Figure 2 shows the distribution of cumulative infections by race/ethnicity. White, Non-Hispanic individuals have the highest infections (33.8%), followed by Hispanic (any race) with 30.2%. Asian, Non-Hispanic represents 9.3%, and Black, Non-Hispanic accounts for 4.4%. Smaller groups include Multiracial, Non-Hispanic (2.2%), American Indian/Alaska Native, Non-Hispanic (0.5%), and Native Hawaiian/Pacific Islander, Non-Hispanic (0.3%). This distribution highlights the racial/ethnic disparities in infection rates, with White and Hispanic groups experiencing the highest cumulative infections. Figure 3 depicts the infection rate per 100,000 by age accounting for race/ethnicity and gender. All races/ethnicities follow very similar trends in infection rates and have similar values per 100,000 (ages 0-17: ~0.025 infections per 100,000, 50-64: ~0.055, 18-49: ~0.120, 65+: ~0.130). The infection rate is not linearly correlated with age as the 18-49 age group has a higher infection rate than the 50-64 age group, while other age groups follow the trend of a lower age group correlating with lower infection rate.

Discussion

Race, ethnicity, and age are among key social determinants of health that play pivotal roles in infection rate in California’s outbreak. Race & ethnicity can significantly influence disease distribution due to intersections with systemic inequalities, cultural factors, and access to resources, while age can directly impact individual resilience and exposure to disease.
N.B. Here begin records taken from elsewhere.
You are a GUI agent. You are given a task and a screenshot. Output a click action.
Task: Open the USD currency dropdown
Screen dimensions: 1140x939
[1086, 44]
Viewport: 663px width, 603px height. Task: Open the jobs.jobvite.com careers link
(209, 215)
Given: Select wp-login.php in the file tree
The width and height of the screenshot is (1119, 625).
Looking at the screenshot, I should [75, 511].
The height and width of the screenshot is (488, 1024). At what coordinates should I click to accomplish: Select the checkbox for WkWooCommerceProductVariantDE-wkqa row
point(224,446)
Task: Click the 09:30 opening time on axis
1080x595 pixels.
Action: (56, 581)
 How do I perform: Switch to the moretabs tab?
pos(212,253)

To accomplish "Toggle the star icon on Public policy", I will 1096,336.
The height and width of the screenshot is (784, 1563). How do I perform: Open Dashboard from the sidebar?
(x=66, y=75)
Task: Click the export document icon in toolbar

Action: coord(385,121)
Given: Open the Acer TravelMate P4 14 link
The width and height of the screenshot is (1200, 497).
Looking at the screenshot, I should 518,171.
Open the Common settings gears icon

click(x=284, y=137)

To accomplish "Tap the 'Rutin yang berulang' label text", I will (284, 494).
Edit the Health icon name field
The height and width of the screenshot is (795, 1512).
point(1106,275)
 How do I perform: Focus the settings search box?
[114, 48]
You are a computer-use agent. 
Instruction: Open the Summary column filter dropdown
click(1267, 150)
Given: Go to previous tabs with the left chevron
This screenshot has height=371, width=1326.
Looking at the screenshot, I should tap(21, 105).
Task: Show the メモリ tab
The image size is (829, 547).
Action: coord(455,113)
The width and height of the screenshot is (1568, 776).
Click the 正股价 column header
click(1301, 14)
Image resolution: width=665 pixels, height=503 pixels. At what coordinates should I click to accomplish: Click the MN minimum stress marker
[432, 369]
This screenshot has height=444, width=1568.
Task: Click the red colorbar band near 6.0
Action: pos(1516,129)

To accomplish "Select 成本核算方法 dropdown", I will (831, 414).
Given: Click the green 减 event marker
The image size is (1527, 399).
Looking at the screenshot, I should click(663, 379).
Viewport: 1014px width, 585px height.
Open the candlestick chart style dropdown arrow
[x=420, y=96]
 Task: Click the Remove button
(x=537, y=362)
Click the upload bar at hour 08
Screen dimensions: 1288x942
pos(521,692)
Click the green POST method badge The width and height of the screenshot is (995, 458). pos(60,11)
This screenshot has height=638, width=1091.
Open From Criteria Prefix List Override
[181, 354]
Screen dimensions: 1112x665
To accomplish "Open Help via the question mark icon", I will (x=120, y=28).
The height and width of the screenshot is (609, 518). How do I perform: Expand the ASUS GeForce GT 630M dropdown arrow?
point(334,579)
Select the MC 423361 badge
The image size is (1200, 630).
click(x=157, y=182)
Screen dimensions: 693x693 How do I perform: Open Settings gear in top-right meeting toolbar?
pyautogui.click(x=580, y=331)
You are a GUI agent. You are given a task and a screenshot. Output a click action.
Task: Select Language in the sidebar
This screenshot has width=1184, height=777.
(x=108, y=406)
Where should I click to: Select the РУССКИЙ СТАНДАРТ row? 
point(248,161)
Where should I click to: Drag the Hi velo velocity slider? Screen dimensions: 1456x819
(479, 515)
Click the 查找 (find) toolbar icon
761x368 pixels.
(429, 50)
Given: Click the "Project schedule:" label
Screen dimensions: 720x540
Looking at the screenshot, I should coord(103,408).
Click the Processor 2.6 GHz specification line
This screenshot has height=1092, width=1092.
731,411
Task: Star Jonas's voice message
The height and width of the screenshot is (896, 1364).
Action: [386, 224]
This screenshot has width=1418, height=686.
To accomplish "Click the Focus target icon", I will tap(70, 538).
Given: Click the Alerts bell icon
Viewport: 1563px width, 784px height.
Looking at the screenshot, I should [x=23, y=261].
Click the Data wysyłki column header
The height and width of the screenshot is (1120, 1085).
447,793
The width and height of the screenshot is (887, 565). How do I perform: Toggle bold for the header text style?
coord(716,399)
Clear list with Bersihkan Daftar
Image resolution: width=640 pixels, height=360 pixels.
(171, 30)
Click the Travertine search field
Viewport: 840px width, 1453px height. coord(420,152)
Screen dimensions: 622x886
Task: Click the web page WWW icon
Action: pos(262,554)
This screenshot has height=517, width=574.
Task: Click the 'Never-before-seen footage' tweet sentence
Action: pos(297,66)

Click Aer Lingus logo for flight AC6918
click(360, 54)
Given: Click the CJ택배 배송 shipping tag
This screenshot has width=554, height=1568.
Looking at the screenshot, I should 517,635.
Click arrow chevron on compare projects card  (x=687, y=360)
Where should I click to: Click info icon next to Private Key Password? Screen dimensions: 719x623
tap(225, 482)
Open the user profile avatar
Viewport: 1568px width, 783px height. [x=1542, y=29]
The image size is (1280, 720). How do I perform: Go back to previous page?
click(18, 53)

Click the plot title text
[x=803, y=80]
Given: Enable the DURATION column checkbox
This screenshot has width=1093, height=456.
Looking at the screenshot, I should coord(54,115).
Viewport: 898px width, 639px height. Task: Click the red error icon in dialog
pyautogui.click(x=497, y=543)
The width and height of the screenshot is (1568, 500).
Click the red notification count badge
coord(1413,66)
The distribution of cumulative infections by race/ethnicity in this dataset highlights health disparities across groups (Fig 2). White, Non-Hispanic and Hispanic populations, accounting for 33.8% and 30.2% of infections respectively, correspond to their larger representation in many U.S. regions . Hispanic populations often experience higher infection rates due to barriers such as limited access to healthcare, socioeconomic challenges, and systemic inequities. Black, Non-Hispanic and Asian, Non-Hispanic groups show moderate infection rates, which may vary depending on regional differences and healthcare access. The relatively low percentages among American Indian/Alaska Native and Native Hawaiian/Pacific Islander populations may reflect their smaller population sizes but also emphasize the need for targeted public health interventions to address disparities in these communities.

Age category appears to play a role in infection rates in LA County (Fig 3), with all demographics showing extremely similar age-related infection trends. This observation is likely to be generalizable to the entire California population, as LA county has representative populations (diverse subpopulation and large sample size) for the state.

Instead of attributing resources equally proportional to subpopulation size, an equity-based approach with over-allocation to over-affected subpopulations should be implemented. While White and Hispanic subpopulations represent the largest amount of disease, Black and American Indian, Alaskan Native subpopulations, especially elderly (ages 65+) and working age (18-49) subpopulations are disproportionately affected by California’s disease outbreak. As such, we suggest those subpopulations have a higher relative amount of resources dedicated to them in order to equitably address California’s outbreak situation.